String-keyed subscripts like n['metadata'] are normalised at transform time to behave identically to n.metadata. The AST_NODE_SUBSCRIPT case in transform_expression() checks whether the key is a string literal and, if so, converts it to a property access before generating SQL.
Index Strategy
GraphQLite creates the following indexes at schema initialisation time:
| Index | Columns | Purpose |
|---|---|---|
idx_edges_source | edges(source_id, type) | Outgoing traversal with type filter |
idx_edges_target | edges(target_id, type) | Incoming traversal with type filter |
idx_edges_type | edges(type) | Full-graph type scans |
idx_node_labels_label | node_labels(label, node_id) | Label-to-node lookup |
idx_property_keys_key | property_keys(key) | Key name to ID lookup |
idx_node_props_int_key_value | node_props_int(key_id, value, node_id) | Covered index for int property filters |
idx_node_props_text_key_value | node_props_text(key_id, value, node_id) | Covered index for text property filters |
idx_node_props_real_key_value | node_props_real(key_id, value, node_id) | Covered index for real property filters |
idx_node_props_bool_key_value | node_props_bool(key_id, value, node_id) | Covered index for bool property filters |
idx_node_props_json_key_value | node_props_json(key_id, node_id) | JSON key scans (value omitted; not comparable) |
| (same pattern for edge_props_*) |
The property indexes use a covering index pattern: (key_id, value, node_id). When SQLite evaluates WHERE a.age = 42, it can satisfy the entire lookup from the index without touching the table heap — key_id filters to the right property, value satisfies the predicate, and node_id is the output needed to join back to the nodes table.
The JSON index omits the value because JSON blobs are not comparable as a unit; individual JSON paths are accessed via json_extract() at query time.
Trade-offs
Read performance. A simple MATCH (n:Person) RETURN n.name requires a label scan via idx_node_labels_label plus one correlated subquery per returned property per row. For small graphs (under 100K nodes), this is fast. As the result set grows, the correlated subqueries become the bottleneck. The optimizer cannot always lift them into a join, though covering indexes mitigate this significantly.
Write overhead. Creating a single node with three properties requires:
- 1 insert into
nodes - 1 insert into
node_labels - Up to 3 inserts into
property_keys(or cache hits) - 3 inserts into the appropriate
node_props_*tables
That is 7 or more inserts per node. For bulk loading, the Python and Rust bindings provide insert_nodes_bulk() and insert_edges_bulk() methods that bypass the Cypher parser and use direct SQL within a single BEGIN IMMEDIATE transaction.

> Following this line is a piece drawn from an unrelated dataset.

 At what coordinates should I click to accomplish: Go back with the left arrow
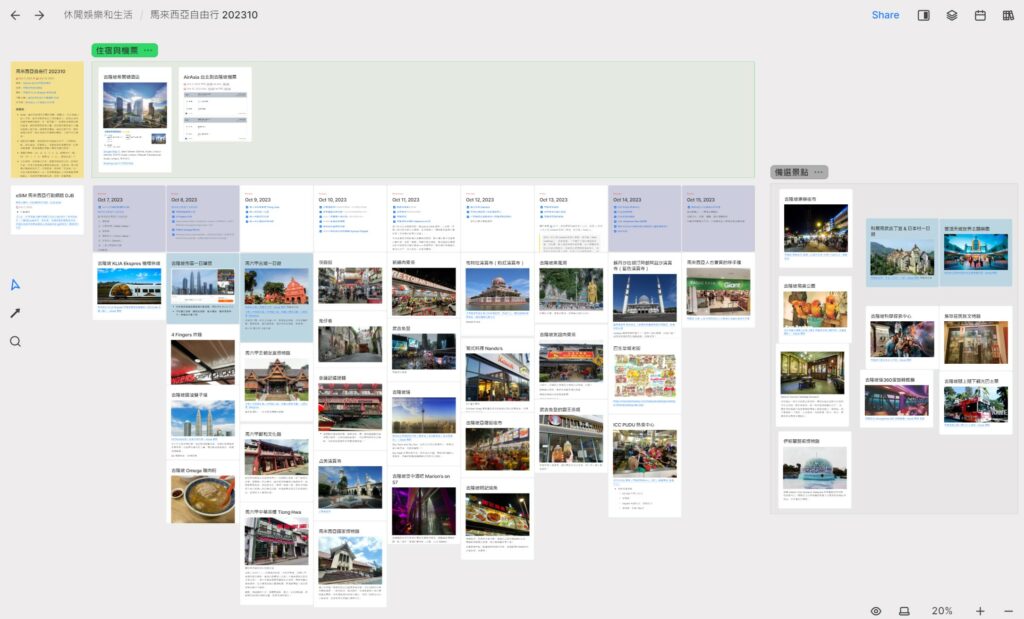tap(15, 15)
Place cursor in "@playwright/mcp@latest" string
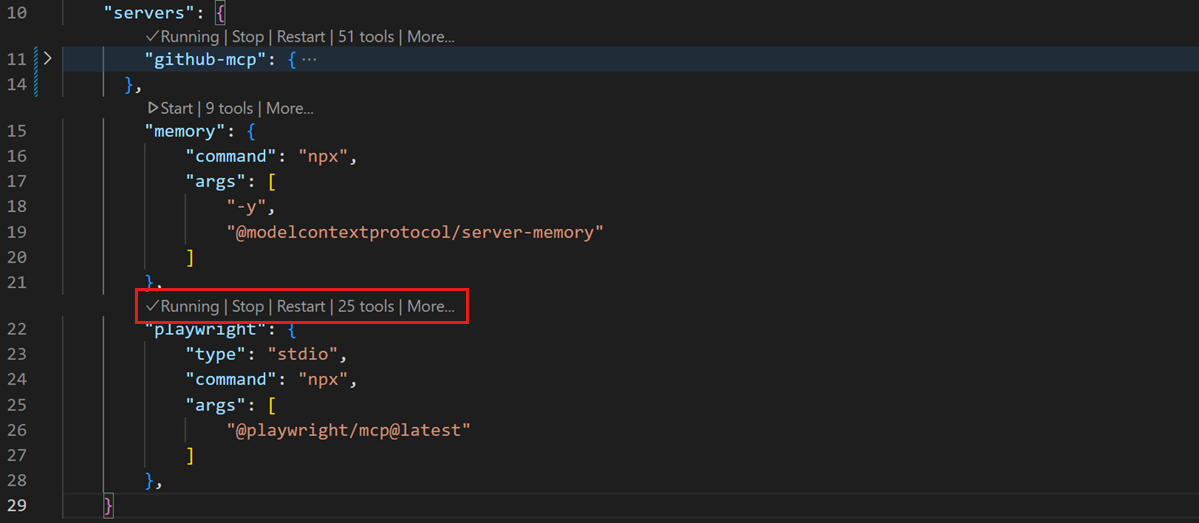The height and width of the screenshot is (523, 1199). (x=348, y=430)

This is 100–500x faster than issuing CREATE queries through cypher().
Schema flexibility. Adding new properties to existing nodes requires no migration. A Person node created yesterday with name and age can have email added tomorrow with no schema change. This is a significant advantage for evolving data models.
Query complexity. The generated SQL for even simple Cypher queries is verbose. This makes the EXPLAIN prefix particularly valuable: EXPLAIN MATCH (a)-[:KNOWS]->(b) RETURN b.name returns the generated SQL so you can understand exactly what SQLite will execute.